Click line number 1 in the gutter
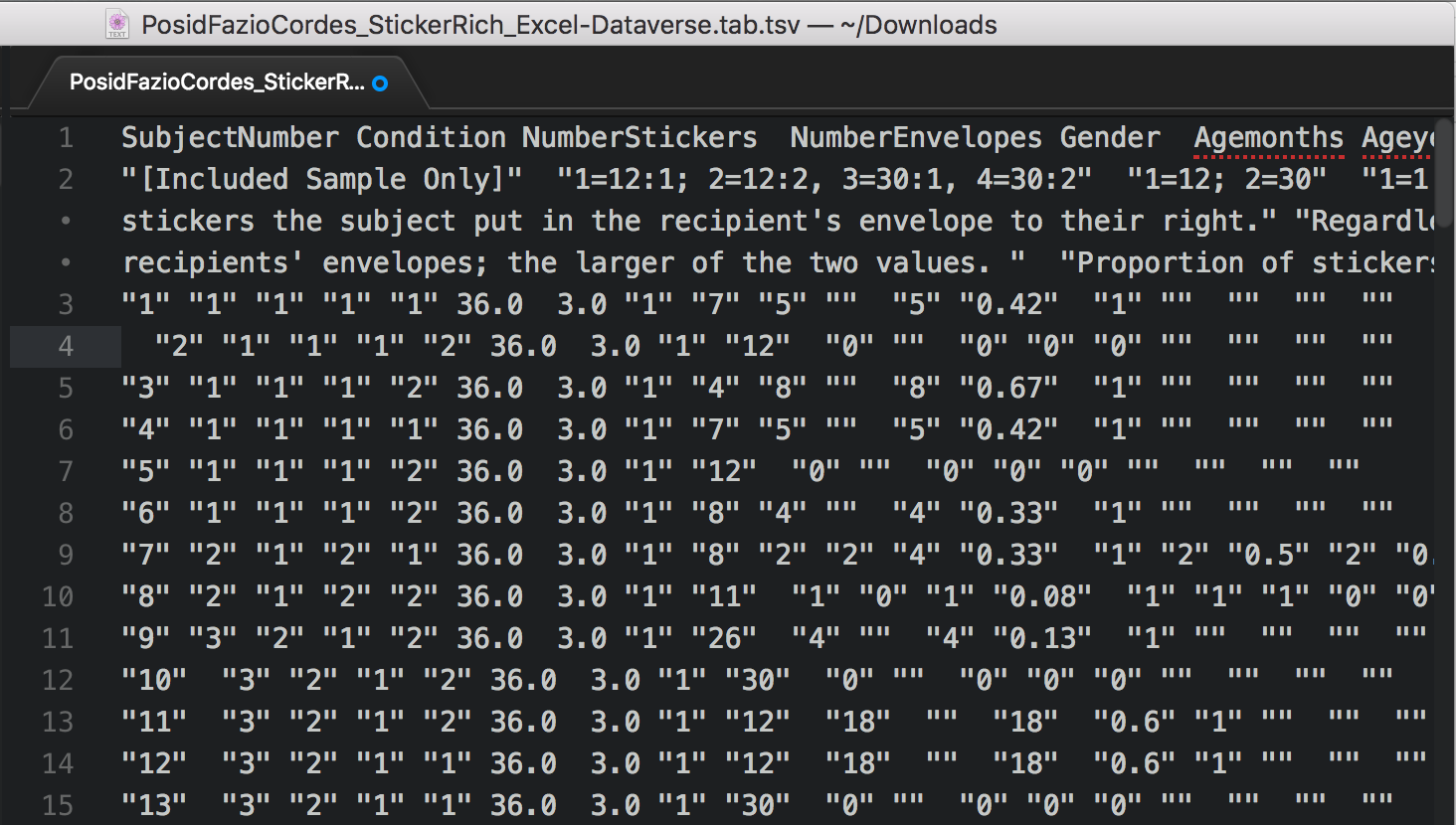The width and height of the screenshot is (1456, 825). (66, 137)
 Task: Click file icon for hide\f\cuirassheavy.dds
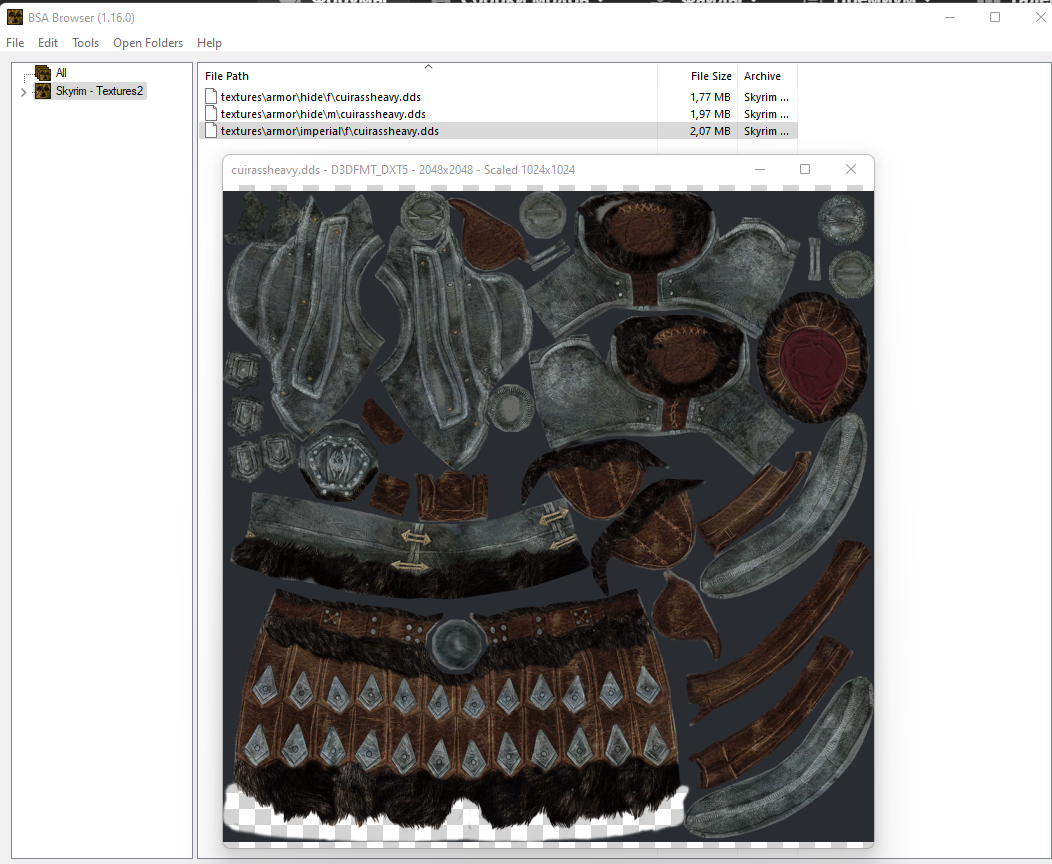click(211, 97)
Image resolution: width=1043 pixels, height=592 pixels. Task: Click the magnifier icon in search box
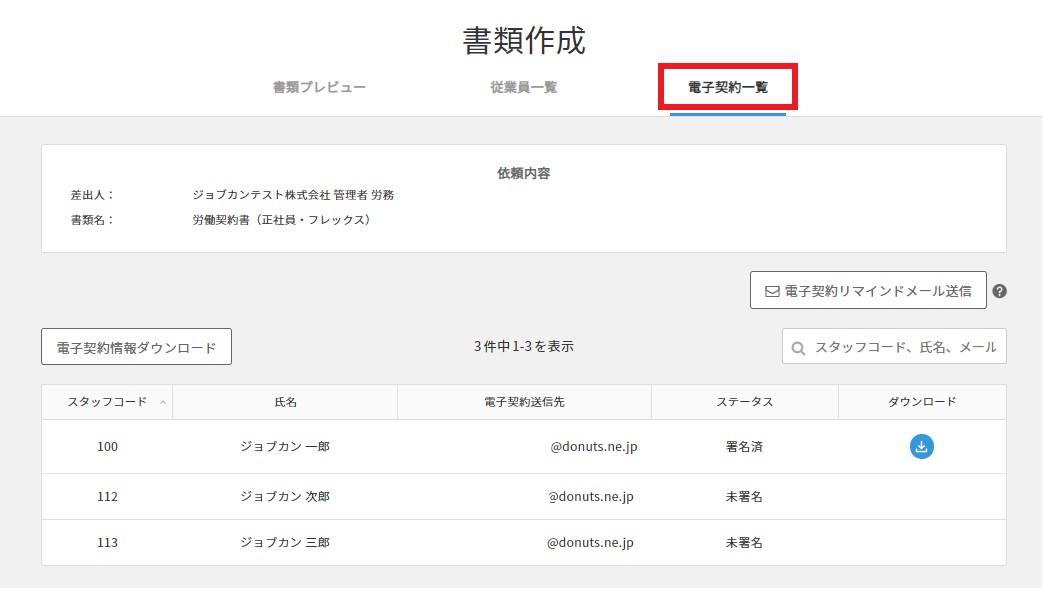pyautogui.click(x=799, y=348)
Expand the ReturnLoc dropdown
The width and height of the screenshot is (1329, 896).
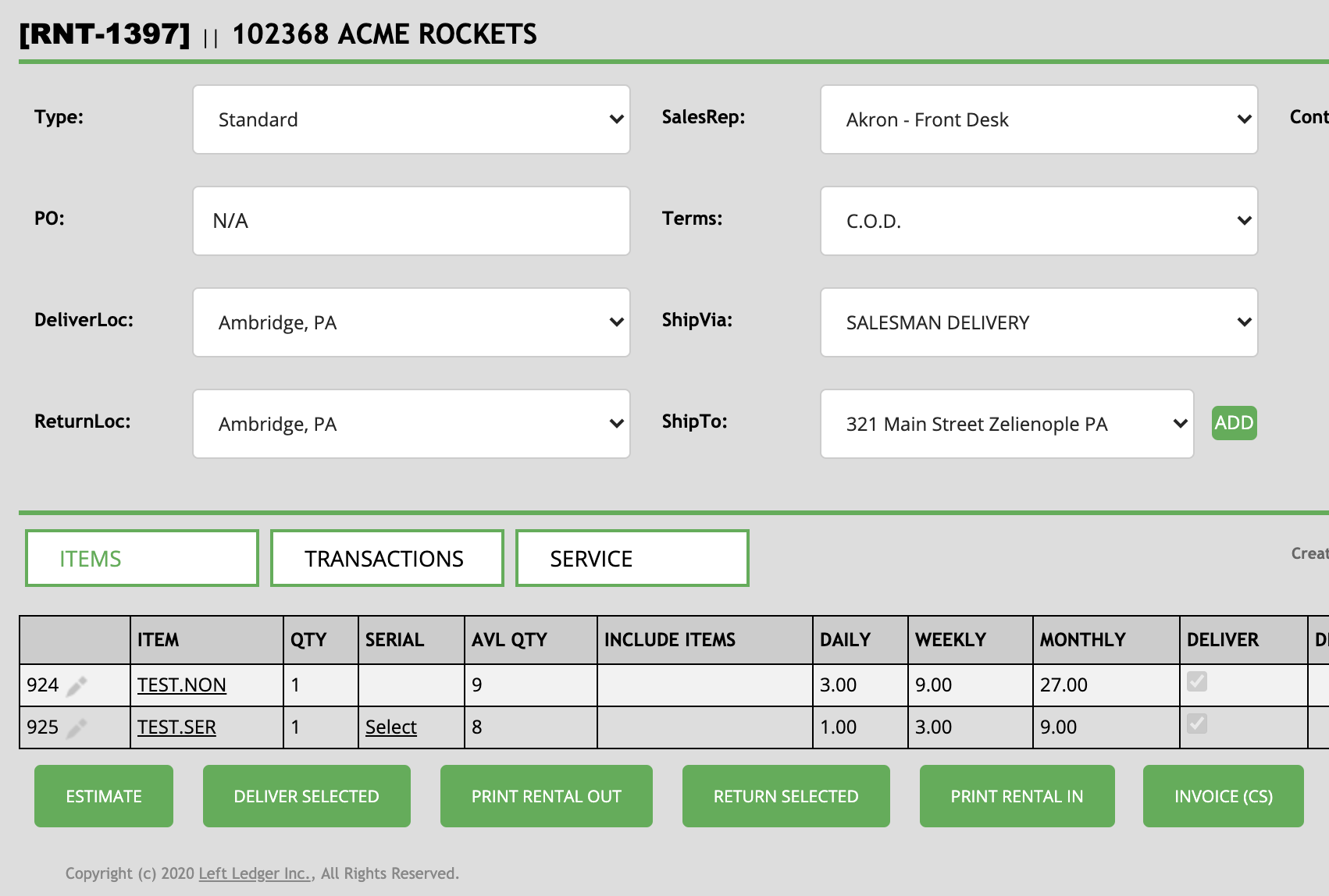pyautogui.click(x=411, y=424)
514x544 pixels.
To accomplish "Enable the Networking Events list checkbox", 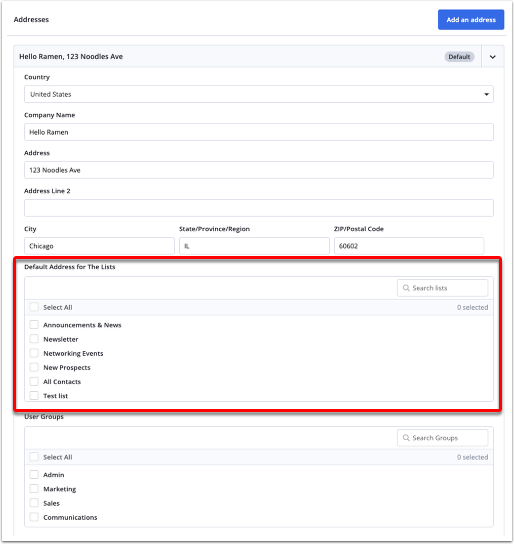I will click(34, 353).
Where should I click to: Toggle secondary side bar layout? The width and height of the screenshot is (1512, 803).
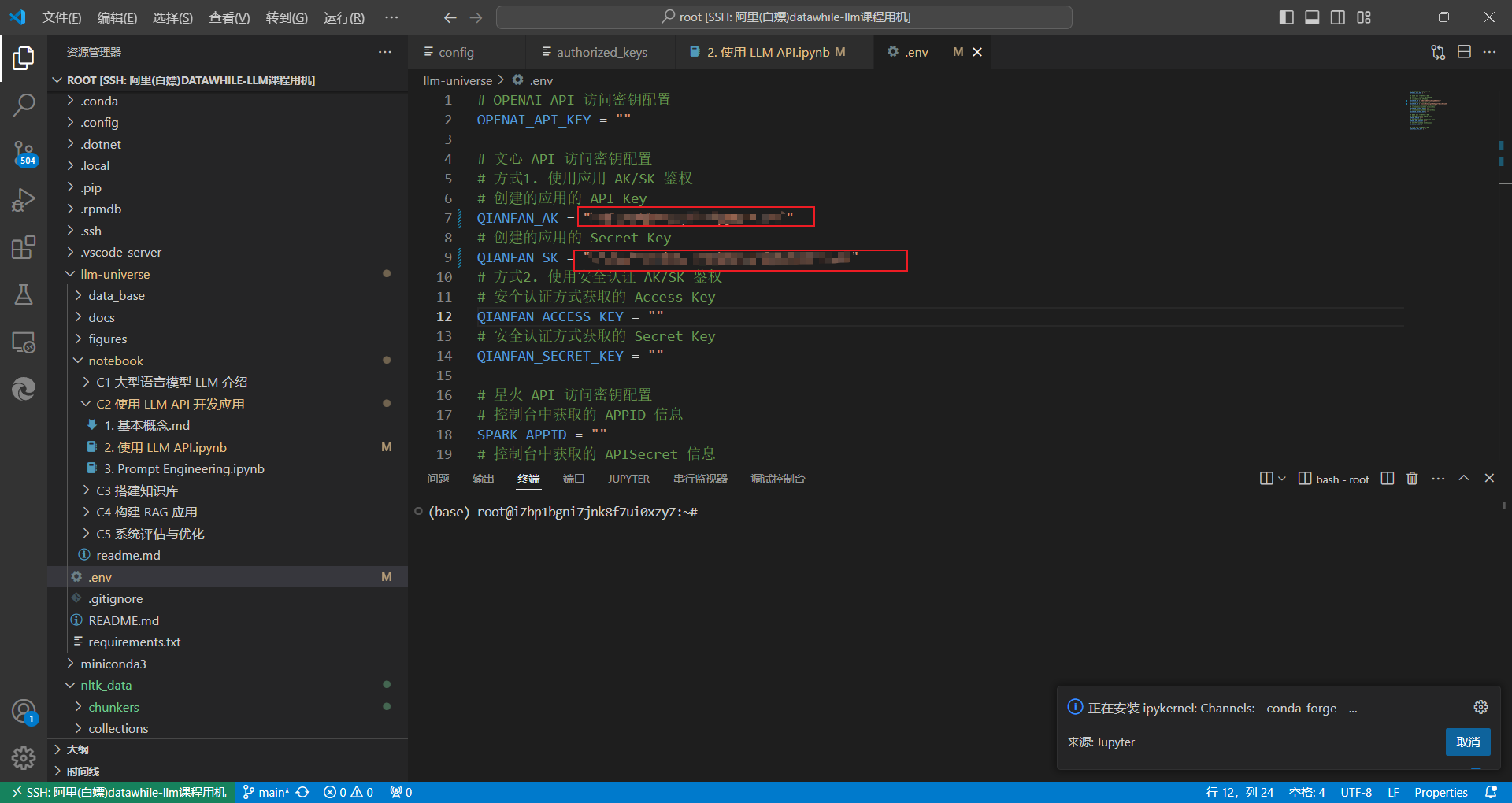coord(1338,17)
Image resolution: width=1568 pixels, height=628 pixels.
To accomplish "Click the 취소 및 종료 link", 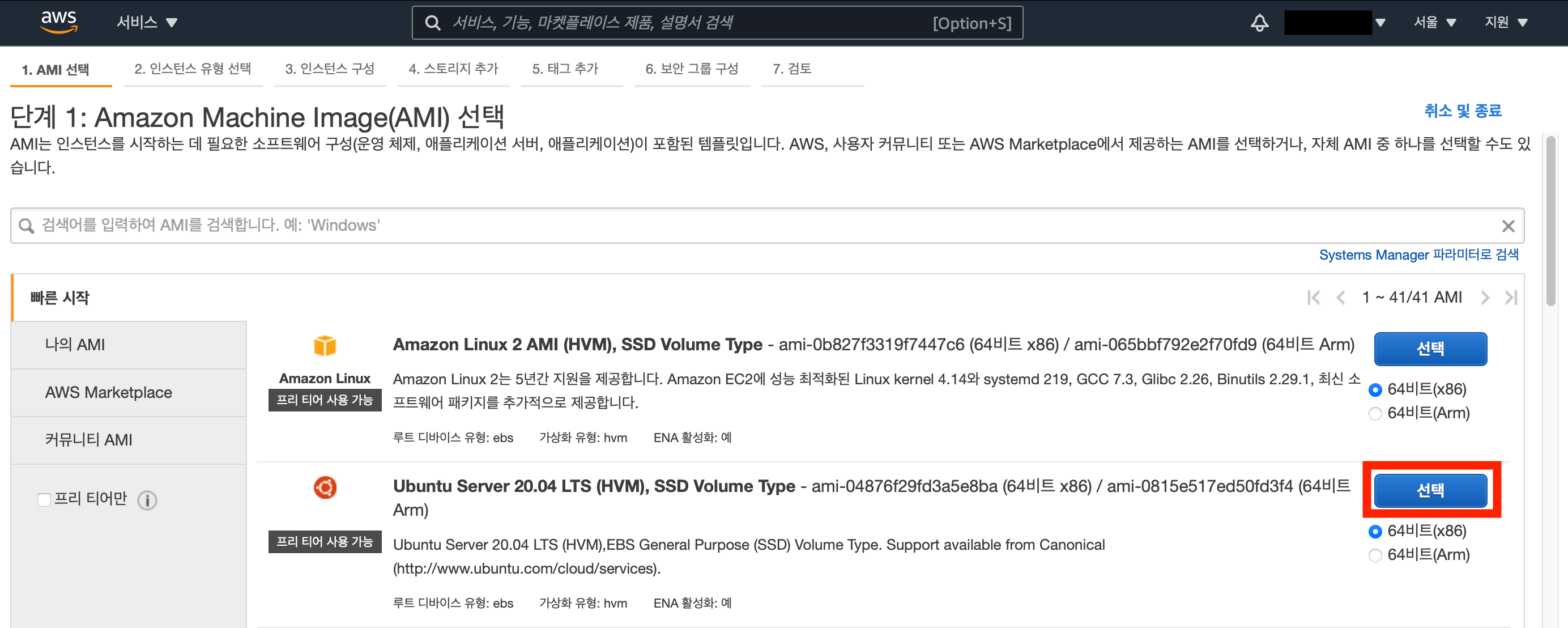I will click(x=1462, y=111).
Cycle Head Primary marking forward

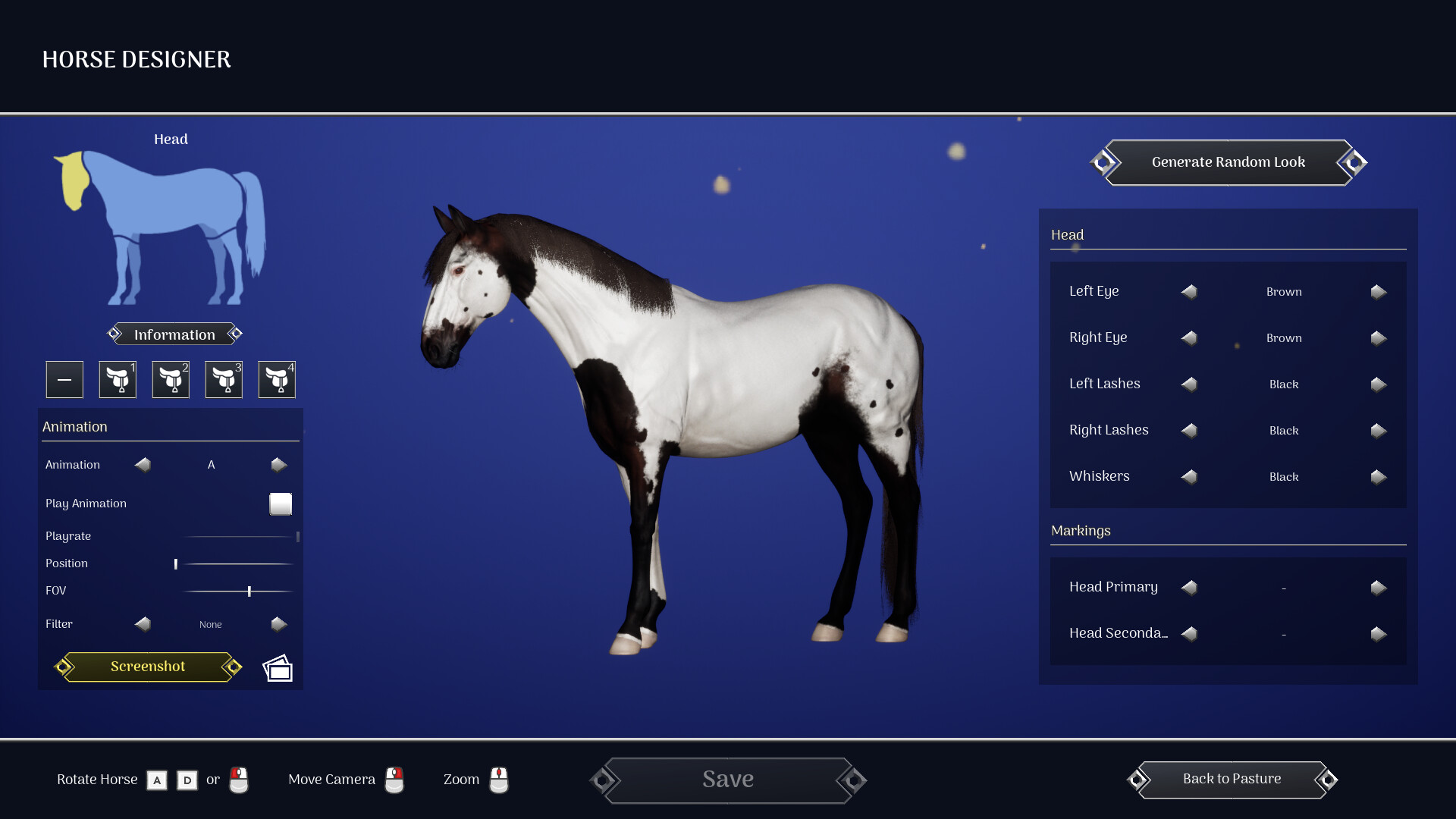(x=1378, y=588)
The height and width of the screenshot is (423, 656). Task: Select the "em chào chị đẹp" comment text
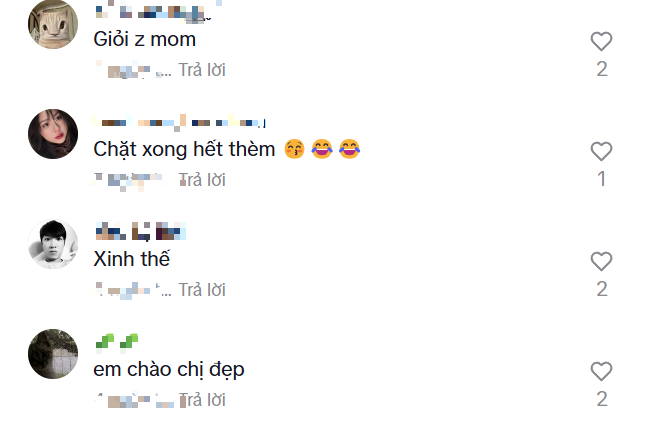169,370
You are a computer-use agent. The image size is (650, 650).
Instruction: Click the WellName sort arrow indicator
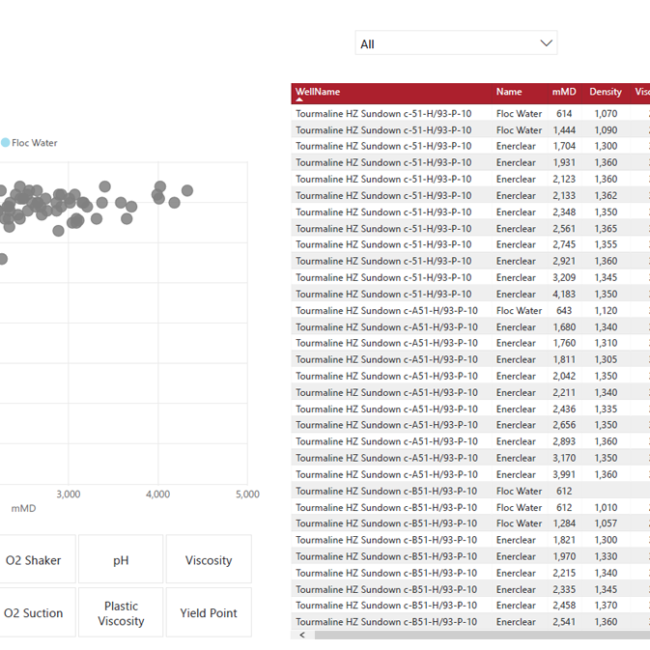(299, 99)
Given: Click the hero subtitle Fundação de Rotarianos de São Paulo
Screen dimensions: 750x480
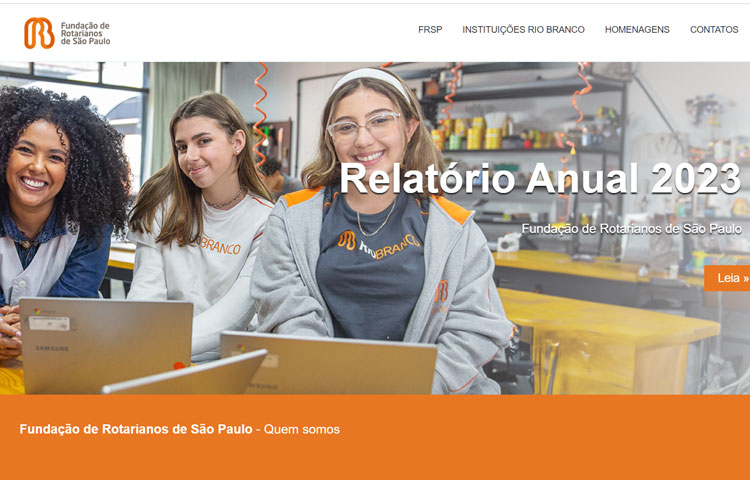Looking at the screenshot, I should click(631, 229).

==============================

▶ **TO DO**:
List each line of the rows above that contains the string "pixels", matching case exactly.

▶ **SOLUTION**:
Image resolution: width=1043 pixels, height=592 pixels. Task: Click the magnifier icon in search box
514x544 pixels.
Image resolution: width=1568 pixels, height=628 pixels.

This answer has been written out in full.